:: Exercise details ::
Retype the listing found below exactly, but leave out each picture.

• • • • •

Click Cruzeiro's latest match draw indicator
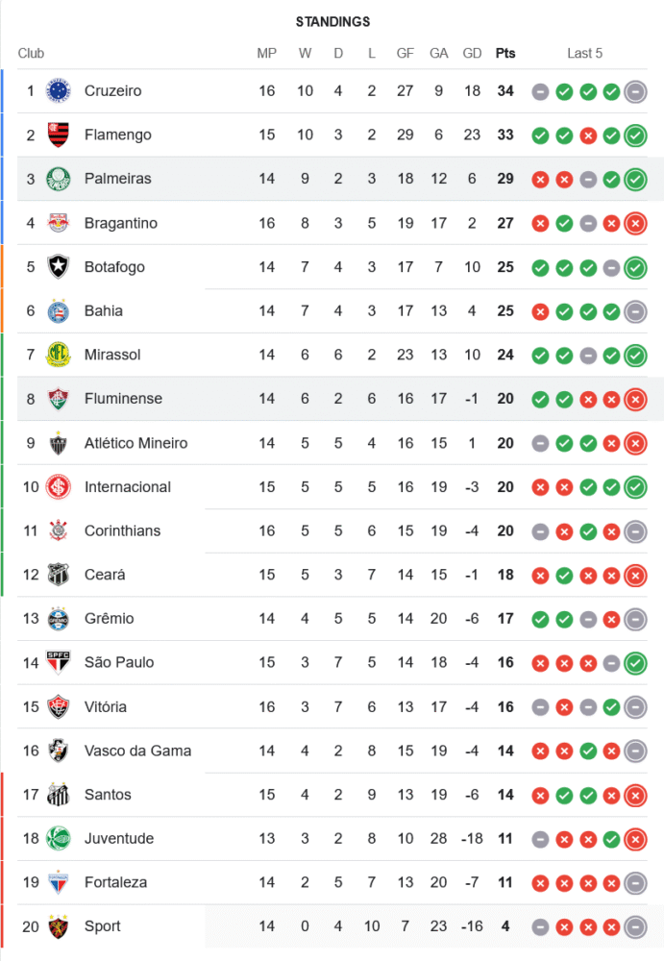click(635, 92)
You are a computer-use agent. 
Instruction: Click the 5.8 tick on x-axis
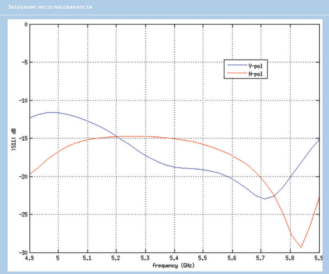tap(290, 258)
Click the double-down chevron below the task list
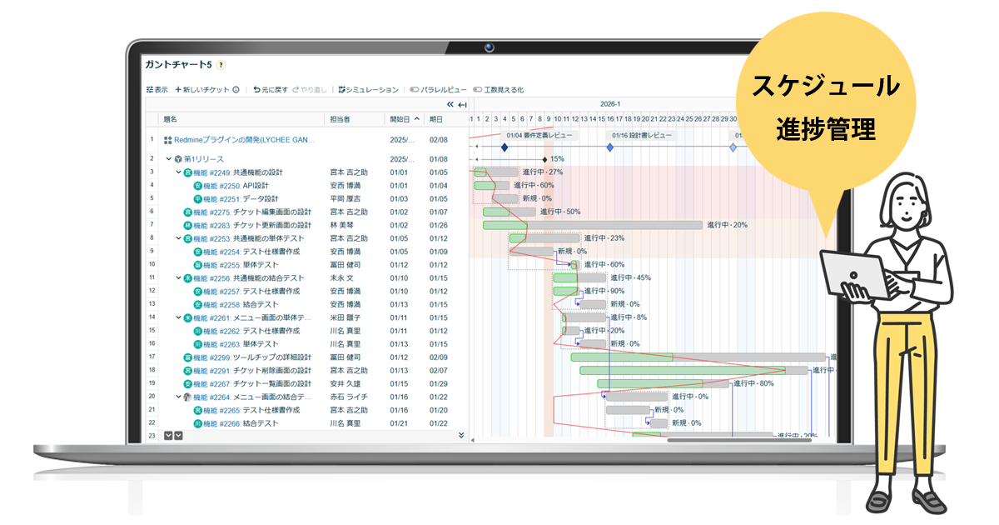This screenshot has height=525, width=999. point(460,435)
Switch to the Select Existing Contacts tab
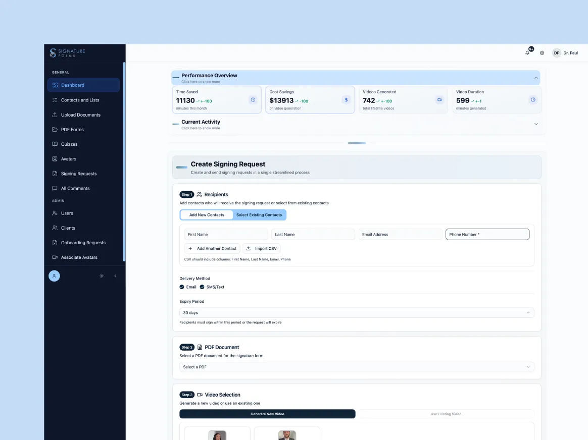The height and width of the screenshot is (440, 588). pos(259,214)
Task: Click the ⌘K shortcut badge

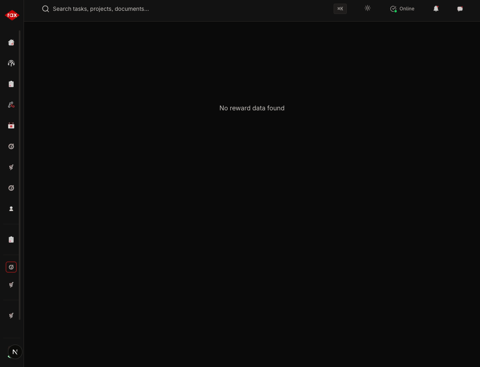Action: click(x=340, y=9)
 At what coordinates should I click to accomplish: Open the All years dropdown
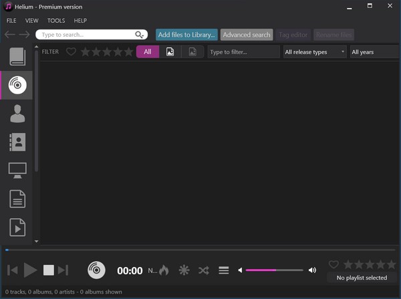[x=373, y=52]
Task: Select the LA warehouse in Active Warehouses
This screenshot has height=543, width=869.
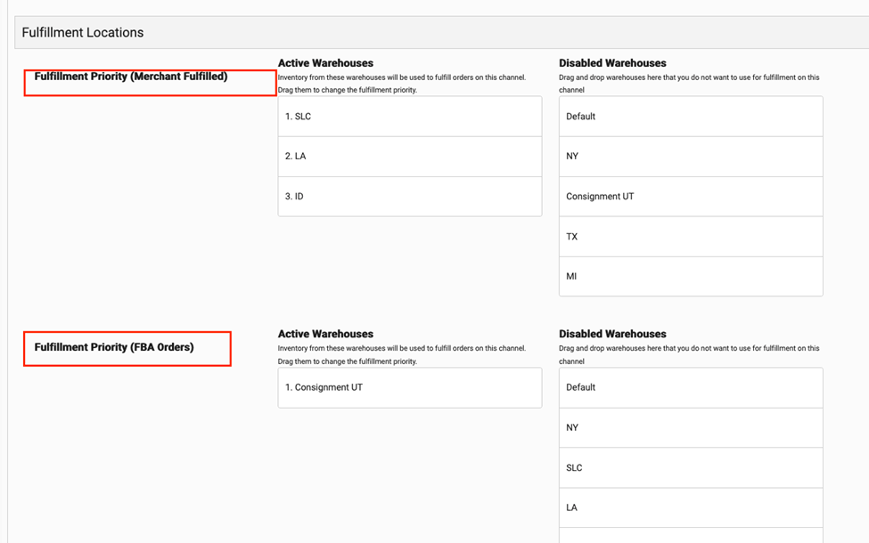Action: tap(410, 156)
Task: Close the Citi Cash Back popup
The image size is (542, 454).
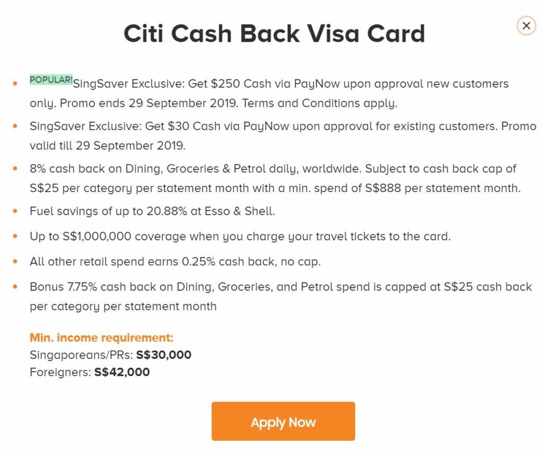Action: pyautogui.click(x=526, y=25)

• • • • •

:: Written answer ::
Click Cruzeiro's latest match draw indicator
click(635, 92)
You are a computer-use agent. 
Instruction: Click the 5.8 tick on x-axis
tap(290, 258)
Click the double-down chevron below the task list
This screenshot has height=525, width=999. point(460,435)
Switch to the Select Existing Contacts tab
The height and width of the screenshot is (440, 588). pos(259,214)
Task: Click the ⌘K shortcut badge

Action: click(x=340, y=9)
 At what coordinates should I click to accomplish: Open the All years dropdown
[x=373, y=52]
Task: Select the LA warehouse in Active Warehouses
This screenshot has height=543, width=869.
Action: tap(410, 156)
Task: Close the Citi Cash Back popup
The image size is (542, 454).
Action: pyautogui.click(x=526, y=25)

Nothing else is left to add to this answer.